The new launch vehicle was announced as Sunkar (Kazakh for “falcon”). It was reported that RKK Energia would become the prime contractor for the launch vehicle, with RKTs Progress and the Khrunichev Center acting as the main subcontractors, a clear sign that no alternative options for the medium-lift launch vehicle were being weighed any longer. RKTs Progress would be responsible for the actual manufacturing of the launch vehicle since RKK Energia’s own production facility can only handle the construction of Soyuz and Progress spacecraft, Blok-DM upper stages, and small satellites. For the same reason, the Progress factory also built the core stage of the Energia launch vehicle back in the 1980s. Khrunichev (in co-operation with NPO Lavochkin) was to provide the rocket’s payload fairing.
 Comparative data for Sunkar (left) and Zenit-3SL (right). (credit: Space Research & Technologies magazine) |
Sunkar has a slightly better performance than Zenit (17 tons vs. 14 tons to LEO), mainly thanks to an increased propellant load and an increased thrust of the second stage. The increased propellant load is achieved by lengthening the first stage by more than four meters.
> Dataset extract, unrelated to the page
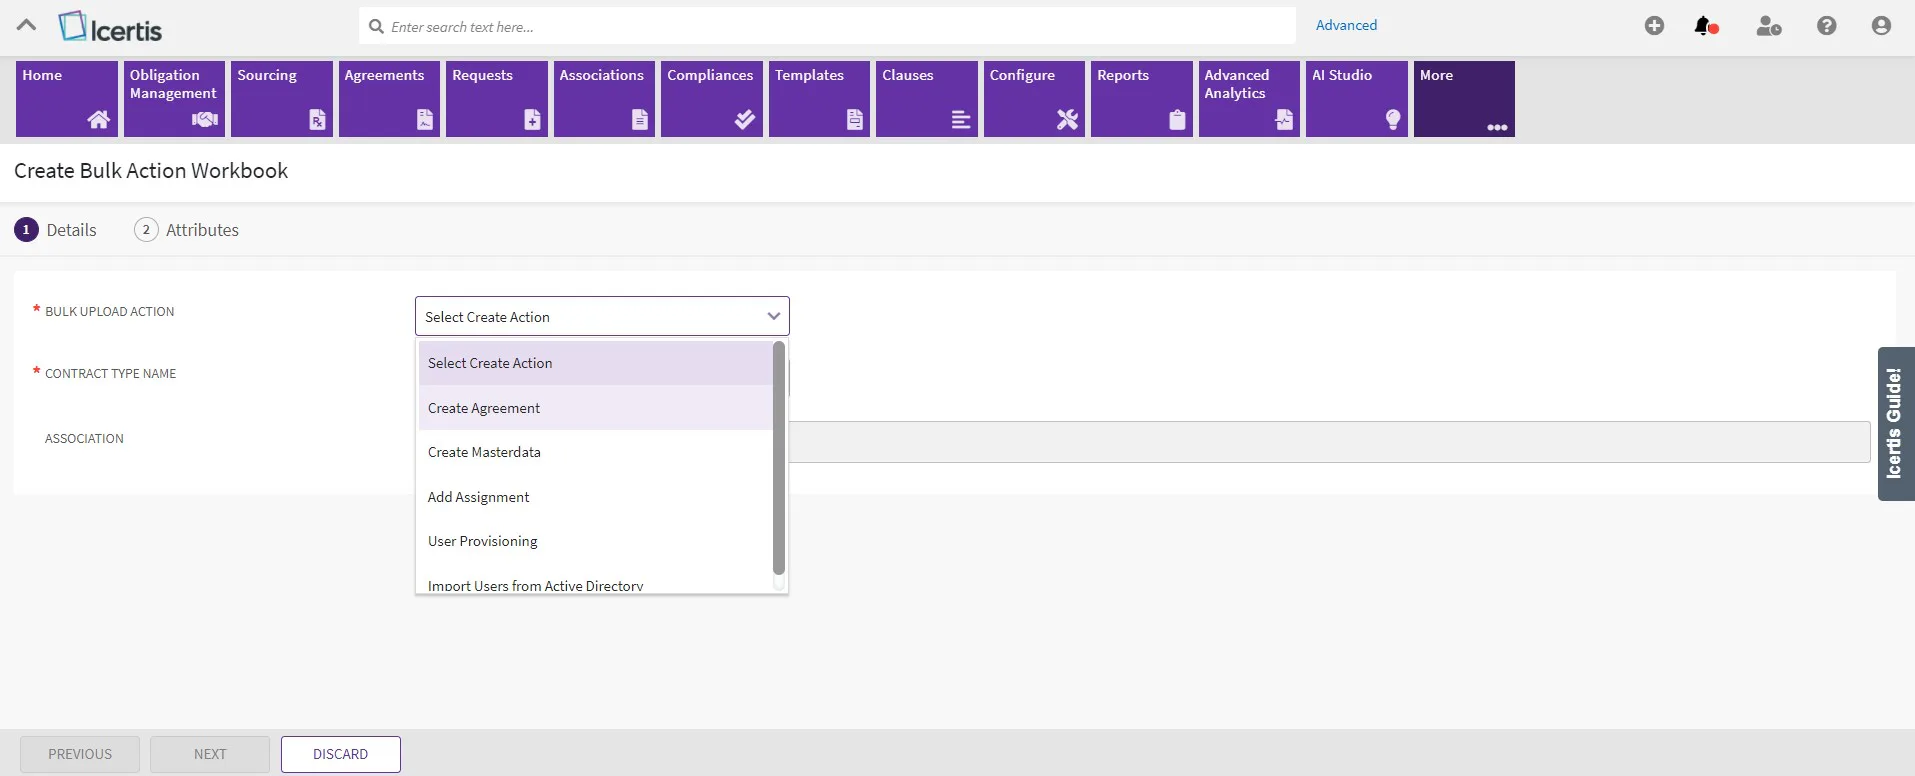Click the Discard button
Screen dimensions: 1915x776
coord(341,754)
The diameters of stages one and two have been widened from 3.9 to 4.1 meters, the maximum size that can be transported by rail. The first-stage engine is a slightly modified version of Zenit’s RD-171M, a liquid oxygen/kerosene engine with four combustion chambers and a sea-level thrust of 740 tons. Built by NPO Energomash, it is the most powerful rocket engine in the world. It is the progenitor of the dual-chamber RD-180 installed on United Launch Alliance’s Atlas V and the single-chamber RD-191 and RD-181 that propel the Angara rockets and Orbital ATK’s Antares.
Although the production line for the RD-171M was closed down several years ago, an alternative proposal to fit Sunkar’s first stage with two RD-180 engines was turned down. The modified RD-171M (called RD-171MV) has the same performance as its predecessor, but will consist solely of Russian-built components (a result of Western-imposed sanctions) and will be somewhat lighter, in part through the use of 3-D printing techniques. NPO Energomash is also studying an even more powerful four-chamber engine (RD-175) with a sea-level thrust of 933 tons that could fit in Sunkar’s first stage. The second stage is powered by a pair of RD-0124M liquid oxygen/kerosene engines instead of Zenit’s single RD-120. Designed by the Chemical Automatics Design Bureau (KBKhA) in Voronezh (part of the Energomash conglomerate since 2015), the RD-0124M is a slightly modified version of the RD-0124 that has been extensively flight-tested on the third stage of the Soyuz-2.1b and the Angara family. The design of Angara’s third stage and Sunkar’s second stage will be unified to the maximum extent possible.